איצטער דארף איך זיך אָנשטרענגען און פארענדיקן מײַן ארטיקלען־זאמלונג. און דערנאָך וועל איך זײַן פארהעלטניסמעסיק פרײַער.
א שאָד, וואָס איר שרײַבט גאָרניט וועגן זיך, וועגן געזונט און אלע לעבנס־אָנגעלעגנהייטן. ווי אזוי גייט מיט ליטערארישער ארבעט? און ביכלאל וועגן אלץ, וואָס קען אינטערעסירן פרײַנט?
מיט פארגעניגן דורכגעלייענט אײַער נאָוועלע אין "סאָוועטיש היימלאנד"!
שורע לאָזט אײַך הערצלעך גרוסן. מיט געזונט און מונטער!
מיט כאווערישע געפילן – ה. דאָבין
CONTENT
The Yiddish writer from Leningrad (now St.Petersburg) Hirsh Dobin (1905-2001, since 1992 in Israel) is cordially thanking Kipnis for sending a photograph and shares his family memories.
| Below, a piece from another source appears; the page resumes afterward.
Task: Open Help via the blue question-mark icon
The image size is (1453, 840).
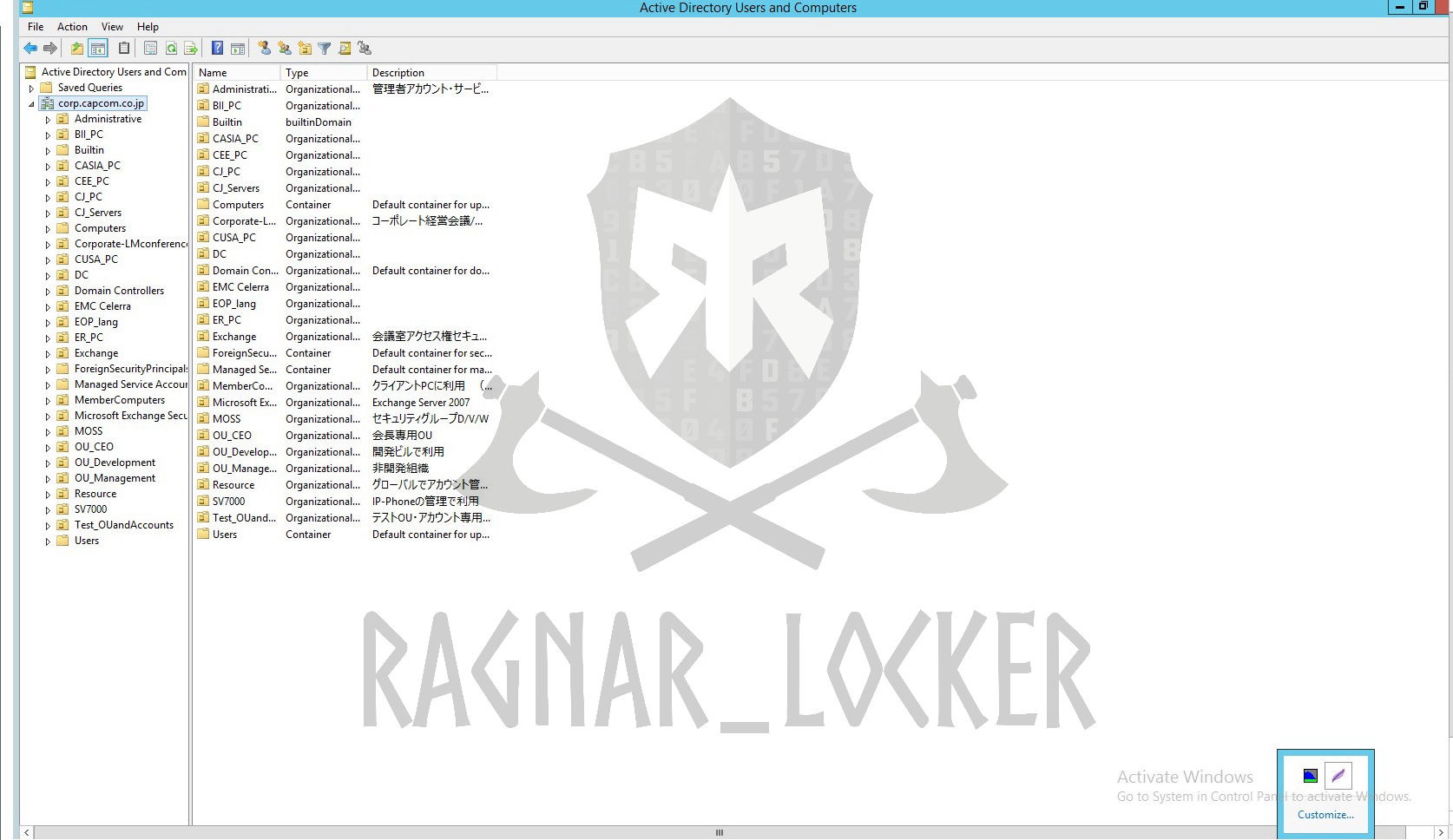Action: tap(218, 49)
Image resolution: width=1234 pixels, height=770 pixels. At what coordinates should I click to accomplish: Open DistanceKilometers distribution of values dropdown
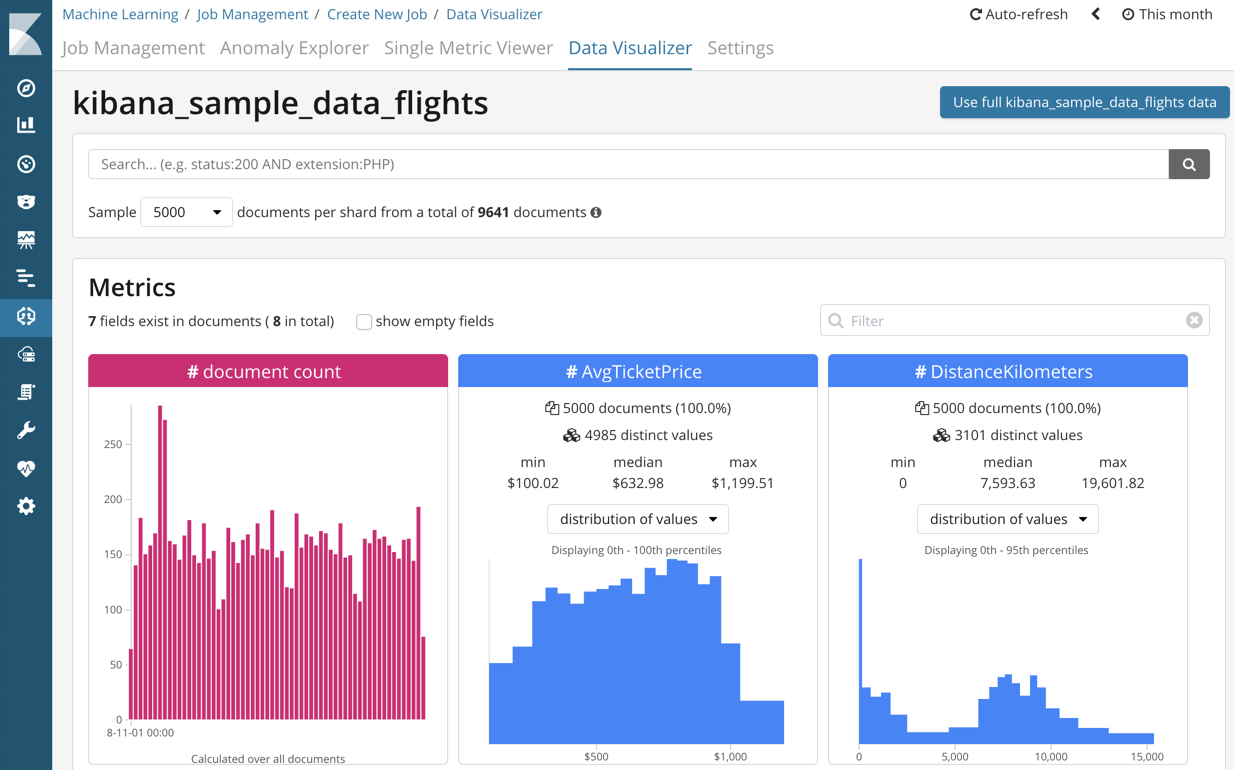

Both appear to have common reminiscences about their relatives and friends.
Dobin apologizes for being sick and unable to immediately fulfill the addressee’s request to visit the National Library of Russia and search for the copies of the literary magazine Yidishe shriftn [Yiddish Writings], probably because Kipnis’ writings may have appeared there.
Dobin informs that he is likely to finish his article collection (perhaps he means a collection of short stories; some of his books of that kind were published in Moscow: several ones in Yiddish, and one in a Russian translation by Vladimir Dobin, his son).
Dobin expresses an insistent desire to learn from his correspondent about all life and literary events that might interest him.
At the end, Dobin praises Kipnis' story, which he had recently read in the Sovetish Heymland magazine.
FACTS AND EVENTS
The Writers’ House in Lenin (now Shirokaya) Street, 34, Leningrad (now St.Petersburg), where Dobin lived at that period.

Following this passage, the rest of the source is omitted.